» **The input**:
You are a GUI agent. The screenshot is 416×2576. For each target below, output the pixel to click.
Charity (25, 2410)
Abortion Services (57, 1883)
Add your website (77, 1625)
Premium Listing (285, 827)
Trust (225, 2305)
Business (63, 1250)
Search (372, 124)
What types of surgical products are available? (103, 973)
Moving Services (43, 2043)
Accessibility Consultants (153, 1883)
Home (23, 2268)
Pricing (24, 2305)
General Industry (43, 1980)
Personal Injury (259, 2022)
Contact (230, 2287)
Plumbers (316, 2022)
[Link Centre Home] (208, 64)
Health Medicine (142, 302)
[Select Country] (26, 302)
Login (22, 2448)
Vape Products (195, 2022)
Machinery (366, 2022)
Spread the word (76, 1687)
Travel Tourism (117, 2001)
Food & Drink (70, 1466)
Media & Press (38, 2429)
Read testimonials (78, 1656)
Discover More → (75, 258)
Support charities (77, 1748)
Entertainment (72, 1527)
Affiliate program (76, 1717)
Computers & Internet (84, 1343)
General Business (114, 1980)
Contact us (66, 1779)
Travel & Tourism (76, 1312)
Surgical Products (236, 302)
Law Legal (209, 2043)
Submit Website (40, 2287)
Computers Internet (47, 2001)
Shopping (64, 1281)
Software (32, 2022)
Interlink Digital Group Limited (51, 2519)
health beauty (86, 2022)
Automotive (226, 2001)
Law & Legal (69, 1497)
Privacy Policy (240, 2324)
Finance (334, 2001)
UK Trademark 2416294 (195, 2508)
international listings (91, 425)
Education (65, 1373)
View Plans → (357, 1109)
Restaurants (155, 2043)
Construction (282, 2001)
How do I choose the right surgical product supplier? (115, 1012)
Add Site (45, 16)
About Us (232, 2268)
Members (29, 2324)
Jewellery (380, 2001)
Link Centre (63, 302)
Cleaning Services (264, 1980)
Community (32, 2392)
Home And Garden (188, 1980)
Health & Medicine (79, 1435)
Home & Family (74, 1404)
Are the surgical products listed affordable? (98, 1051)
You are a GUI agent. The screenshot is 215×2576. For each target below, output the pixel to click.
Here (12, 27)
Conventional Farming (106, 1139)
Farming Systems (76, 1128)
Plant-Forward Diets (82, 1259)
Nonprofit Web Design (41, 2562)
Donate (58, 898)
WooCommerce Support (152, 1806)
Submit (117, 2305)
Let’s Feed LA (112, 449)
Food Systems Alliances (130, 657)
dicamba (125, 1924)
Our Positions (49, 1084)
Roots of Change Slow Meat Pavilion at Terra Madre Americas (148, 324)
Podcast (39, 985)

» **Task description**:
Transcribe the records above exactly, from the opening line down to and including the line with "Software (32, 2022)".

» **Answer below**:
You are a GUI agent. The screenshot is 416×2576. For each target below, output the pixel to click.
Charity (25, 2410)
Abortion Services (57, 1883)
Add your website (77, 1625)
Premium Listing (285, 827)
Trust (225, 2305)
Business (63, 1250)
Search (372, 124)
What types of surgical products are available? (103, 973)
Moving Services (43, 2043)
Accessibility Consultants (153, 1883)
Home (23, 2268)
Pricing (24, 2305)
General Industry (43, 1980)
Personal Injury (259, 2022)
Contact (230, 2287)
Plumbers (316, 2022)
[Link Centre Home] (208, 64)
Health Medicine (142, 302)
[Select Country] (26, 302)
Login (22, 2448)
Vape Products (195, 2022)
Machinery (366, 2022)
Spread the word (76, 1687)
Travel Tourism (117, 2001)
Food & Drink (70, 1466)
Media & Press (38, 2429)
Read testimonials (78, 1656)
Discover More → (75, 258)
Support charities (77, 1748)
Entertainment (72, 1527)
Affiliate program (76, 1717)
Computers & Internet (84, 1343)
General Business (114, 1980)
Contact us (66, 1779)
Travel & Tourism (76, 1312)
Surgical Products (236, 302)
Law Legal (209, 2043)
Submit Website (40, 2287)
Computers Internet (47, 2001)
Shopping (64, 1281)
Software (32, 2022)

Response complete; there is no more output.